If you choose to implement the extended assignment, please respect the
deadline of January 12th 2017 (meaning that you should deliver your
implementation no later than this day).
Please send your implementation via email to the following email address:
nswi004 at d3s.mff.cuni.cz
You should send your implementation as an archive (zip, tar.bz2, etc.)
in the attachment of the email. Please make sure to include everything
necessary to run your implementation, to run the required unit tests and
to evaluate your source code.
If you should have any questions (either specific to the assignment or
of a generic nature), please do not hesitate to contact us.
Best regards
Martin Decky
-------------- next part --------------
========================================================================
Operating Systems Course
Semestral Task
Topic no. 5: System Calls
Extended Assignment
========================================================================
Date of assignment: December 29th 2016
Submission deadline: January 12th 2017
------------------------------------------------------------------------
The goal of the 5th semestral task is to extend the support for
running user space processes in Kalisto. The user space infrastructure
comprises of routines for creating and running user space processes
and threads and a system call interface that provides the essential
kernel services to the user space. The task is defined by a functional
programming interface that needs to be implemented and it is
accompanied by a set of unit tests that the implementation must
successfully pass.
Use the source code of Kalisto version 0.9.11 as the basis for your
implementation. i.e. start with the source code of Kalisto and extend
it by the required functionality. Kalisto 0.9.11 is available for
download from the following URL:
http://d3s.mff.cuni.cz/osy/download/kalisto-0.9.11.tar.bz2
If the assignment does not define an aspect of the required
implementation specifically or precisely, then the expected behavior
of the implementation is defined by the unit tests. If even the tests
do not define an aspect of the required implementation specifically or
precisely, then use your best knowledge and professional judgement to
implement the functionality in the most reasonable way and document
your decisions using comments in your source code.

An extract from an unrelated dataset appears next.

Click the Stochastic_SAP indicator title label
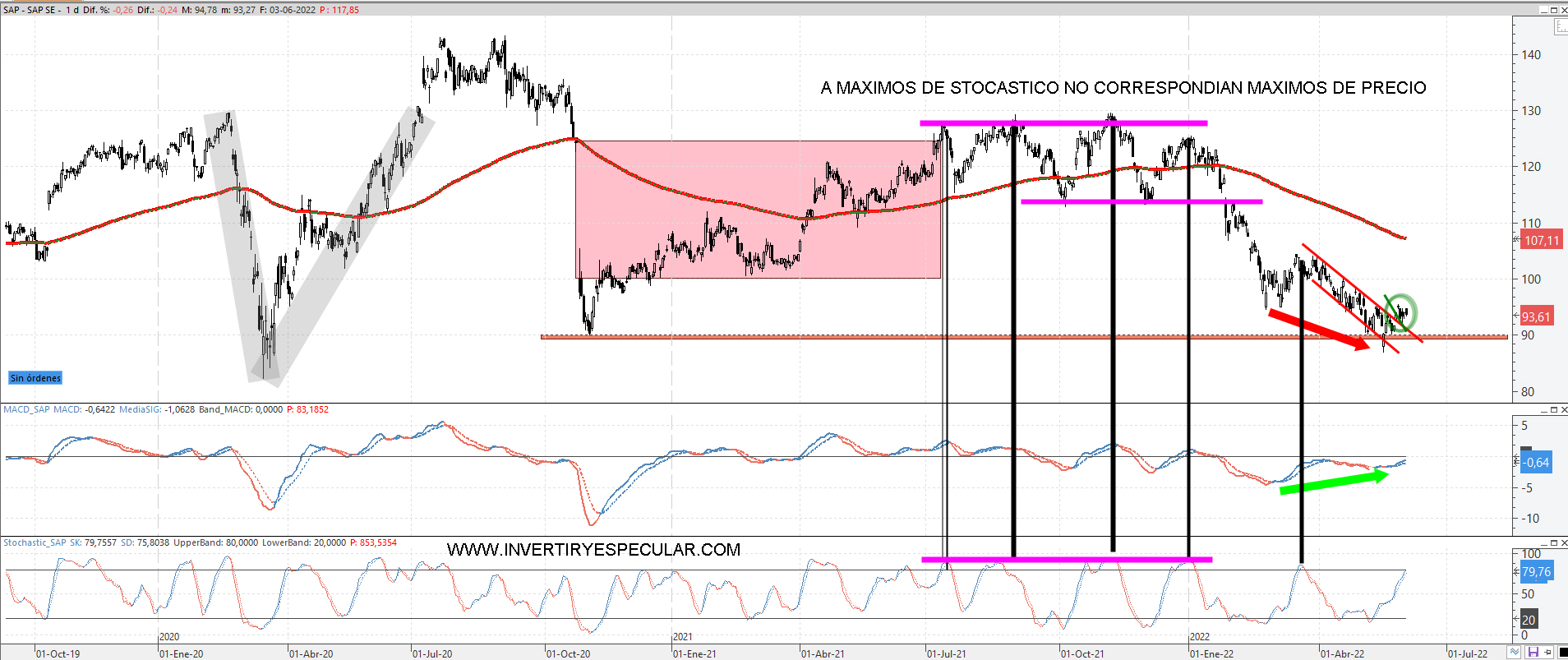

System Call Interface --------------------------------------------------
The system call mechanism supplies the functionality of selected
kernel services to the user space applications. It is a function call
interface that passes a method identification and method arguments
from the user space to the kernel, dispatches the control flow to the
proper handler on the kernel side of the call and facilitates the
returning of the output arguments back to the user space. The dispatch
is usually done via a "syscall table", i.e. a data structure (mostly
just an array) that maps a method number to the method handler.
The user space is usually structured into user space processes. Each
user space process can have multiple user space threads and it is
associated with its address space and kernel resources. The address
space of an user space process is isolated from the address spaces of
other user space processes, as well as from the kernel address space.

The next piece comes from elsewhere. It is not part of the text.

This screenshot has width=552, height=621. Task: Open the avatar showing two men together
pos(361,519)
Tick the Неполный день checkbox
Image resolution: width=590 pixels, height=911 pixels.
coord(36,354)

The user space process is allowed to manipulate the kernel resources
associated with it only indirectly via the system call interface.
The system call mechanism should be reasonably efficient (since the
user space might use it fairly often in certain workloads), but it
should be also possible to extend the mechanism with new methods
and their handlers. The system call mechanism is also usually
encapsulated in a lightweight abstraction that allows to easily
replace both the caller stubs and the callee skeletons. Typically,
the routines on the caller side (stubs) are implemented as regular
library functions that internally use one or multiple system calls.

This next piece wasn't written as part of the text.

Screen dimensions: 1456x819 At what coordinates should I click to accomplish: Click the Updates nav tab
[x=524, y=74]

Likewise, the handlers on the callee side (skeletons) are implemented
as dedicated routines that internally use one or multiple regular
kernel functions.
The kernel should not be used as a shared library implementing
common operations for the user space (a regular user space shared
library should be used for the purpose of plain code reuse). The user
space should delegate to the kernel only those operations that are
impossible or at least hard to implement in user space. The exact
understanding of the "hard to implement in user space" phrase is the
primary distinguishing factor between the monolithic and microkernel
operating system designs.
The reason for this design prudence is the fact that any code in
kernel space is running with elevated (possibly unlimited) privileges
compared the same code in user space. Thus the same bug that is
present in the same code might have vastly larger impact when executed
in kernel space compared to user space.
The same reason is behind the requirement that the system call
handlers in the kernel must be hardened against any misuse
(intentional or random) from user space. This hardening is primarily
based on explicit and thorough testing of the correctness, validity
and consistency of the input arguments of the system calls and on
avoiding all logical errors (including, but not limited to, race
conditions) that may cause the kernel to fail while processing a
system call.
More technically, the kernel must always make sure that it operates
only on the virtual memory that is properly mapped to the caller of
the system call, i.e. memory that belongs to the address space of the
calling user space process (and not mapped to a different process or
to the kernel itself). The kernel must always make sure that it
operates only on those kernel data structures that logically belong to
the caller (and the caller has sufficient privileges to access them).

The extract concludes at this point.